Recorded in secrecy with Josh Homme and friends the year before, it was released in the months following the death of David Bowie. Shore’s square studio audience, too, seem to actually be charmed by Jimmy Osterberg’s tales of his misspent youth, drug addiction and self-harming, because Iggy was charisma personified during this delightful chat. Iggy Pop’s album Post-Pop Depression (2016) was unfortunately timely. In 1976 David Bowie and Iggy Pop moved to Berlin to reinvent themselves and create four of the most influential records of all time.
DAVID BOWIE AND IGGY POP TV
Pop also performed ‘ Sister Midnight‘ during the show.ĭinah! may have been a middle-of-the-road daytime TV show, but to her credit, Dinah Shore didn’t shy away from asking him about it either (as Bowie laughs and shakes his head “No!”).
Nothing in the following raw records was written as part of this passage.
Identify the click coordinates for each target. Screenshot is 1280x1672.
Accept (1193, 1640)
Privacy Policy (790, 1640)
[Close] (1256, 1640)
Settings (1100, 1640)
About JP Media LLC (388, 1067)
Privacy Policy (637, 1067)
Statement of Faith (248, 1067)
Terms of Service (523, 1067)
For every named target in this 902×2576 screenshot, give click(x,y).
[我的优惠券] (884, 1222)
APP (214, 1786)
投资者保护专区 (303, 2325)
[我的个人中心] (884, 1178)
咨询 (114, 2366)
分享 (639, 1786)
Bowie had been on Dinah! to promote Station to Station (with fellow guests Nancy Walker and Henry Winkler) and seemed to have a good rapport with Shore, so it was arranged that he would guest with Iggy, who sang a live ‘ Funtime‘after Shore introduced him - her show was on at 10am - with a photograph of him covered in blood! Iggy Pop has led the tributes to the guitarist Ricky Gardiner, who has passed away at the age of 73. When Iggy and Bowie toured in the Spring of 1977 in support of The Idiot, they made a stop on daytime television’s Dinah! show, hosted by singer Dinah Shore. In the clip, David Bowie plays keyboards in Iggy Pop’s band, and both were interviewed by Shore.
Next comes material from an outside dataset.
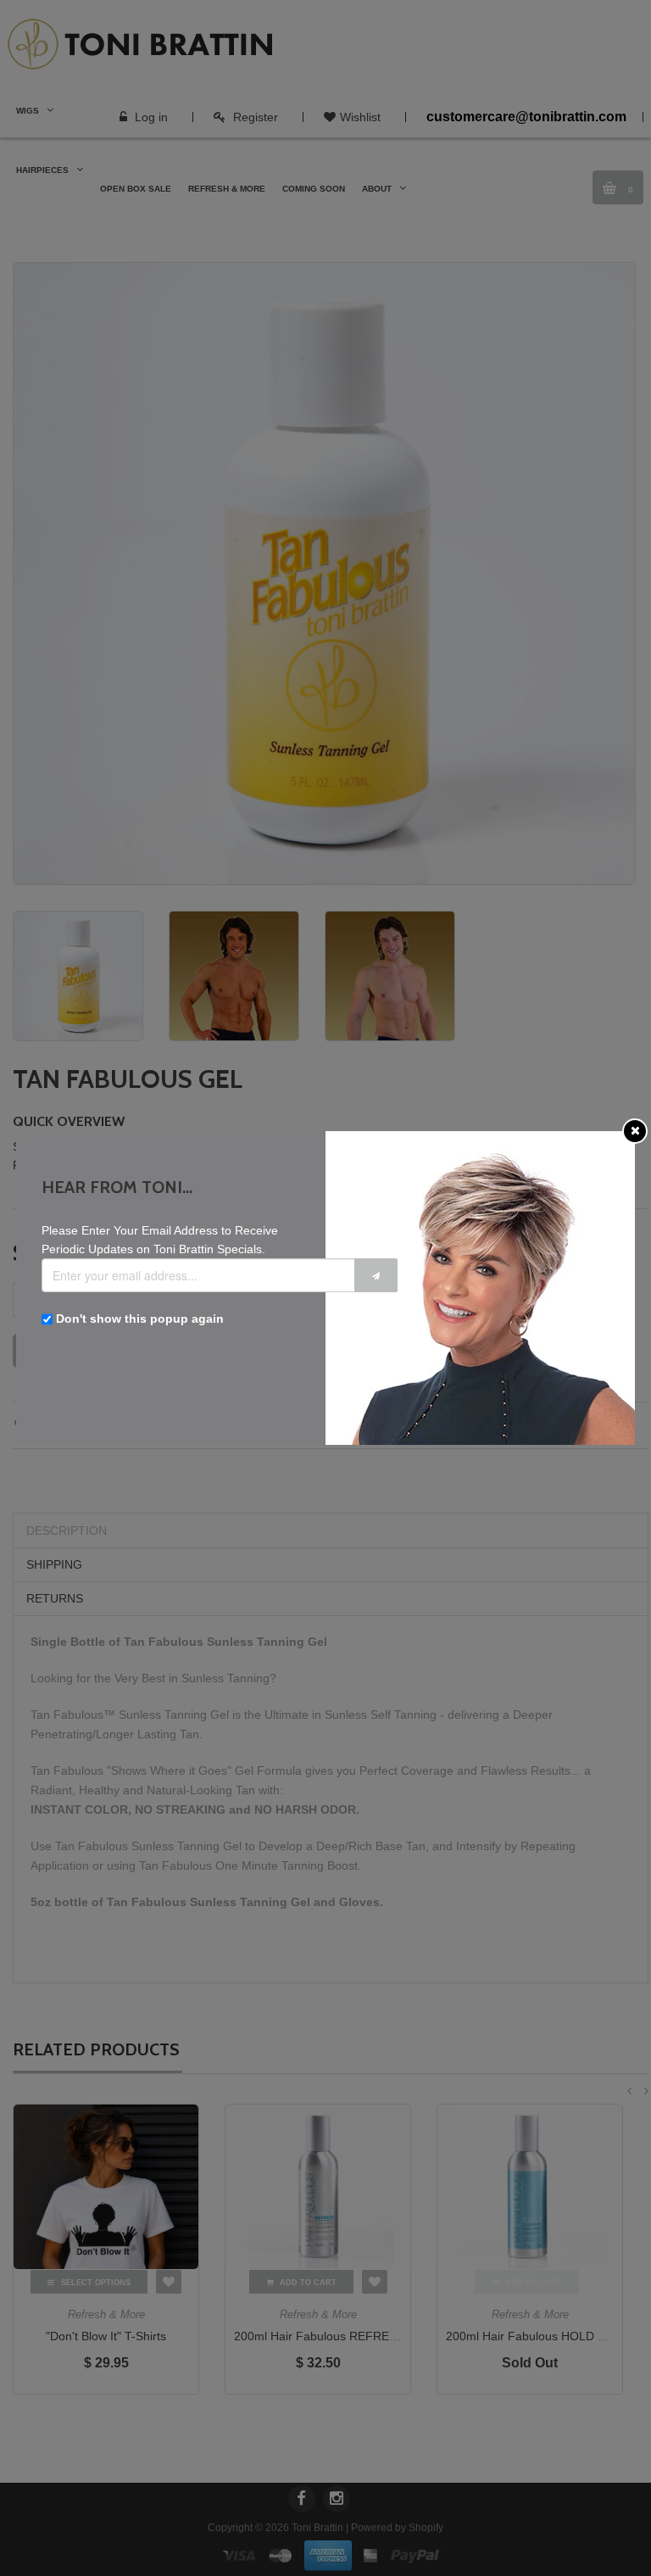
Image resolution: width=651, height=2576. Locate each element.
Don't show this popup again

So Bowie wasn't exactly being helpful - he was also aided by one of the most notorious druggies in entertainment, actor/director Dennis Hopper. Brief segment of Iggy Pop performing ‘ Funtime‘ on the Dinah Shore show in 1977. In an episode that defies belief, Bowie strolled into the facility where Iggy was desperately trying to get well and supplied his mate with just what he didn't need. In this particular early relapse, Bowie, Iggy Pop and filmmaker and writer, Rory Maclean who would later recall the story, were in a car in a parking garage.